Si la majorité des soutiens (80 %) reste d’ordre financier, de plus en plus de structures font le choix de mettre à disposition des ressources, des compétences ou encore leur capacité d’innovation. Pour imaginer, avec des structures associatives, des réponses constructives à des problématiques d’éducation, de santé, d’exclusion ou encore d’environnement. Une TPE sur trois recourt volontiers au mécénat en nature, qui permet, par le don de produits, d’agir tout en préservant sa trésorerie. Choisi par une entreprise sur quatre, le social reste le poste le plus soutenu (17 % du budget). Viennent ensuite la culture (15 %) et le sport qui, bien que privilégié par près de la moitié des entreprises, récolte seulement 11 % de l’enveloppe globale.
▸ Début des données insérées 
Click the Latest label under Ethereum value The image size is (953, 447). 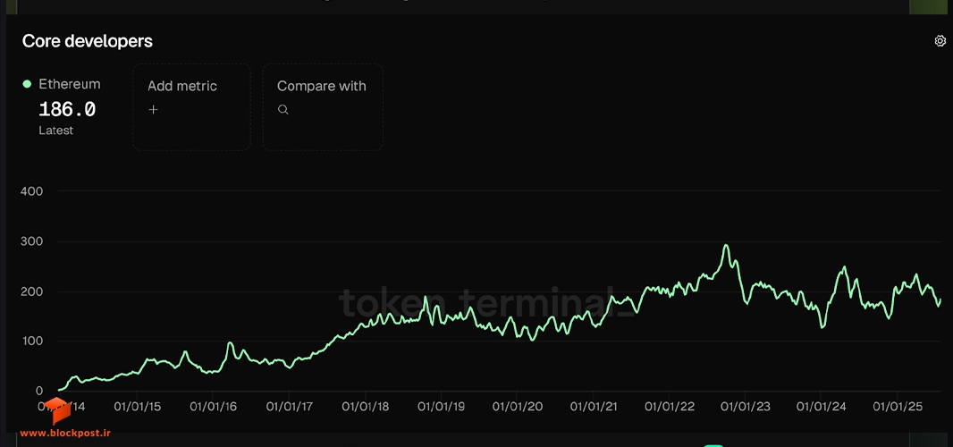coord(56,131)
Naguère typiquement parisien, porté par les prestigieuses fondations des fleurons du CAC 40, le mécénat, en se démocratisant, s’est aussi délocalisé. Avec une enveloppe moyenne de l’ordre de 5 000 euros, la grande majorité des entrepreneurs (80 %) a fait le choix d’agir au plan local ou régional. Renforçant l’ancrage territorial de leur entreprise, le mécénat représente un élément concret dans une démarche d’ordre RSE, dont les petits patrons ne mesurent pas toujours, derrière le simple effet de mode, les tenants et les aboutissants. Encore à ses balbutiements, il s’enrichit régulièrement de nouvelles perspectives, à l’image du mécénat collectif, déjà pratiqué par 13 % des entreprises philanthropes, et du crowfunding. À suivre…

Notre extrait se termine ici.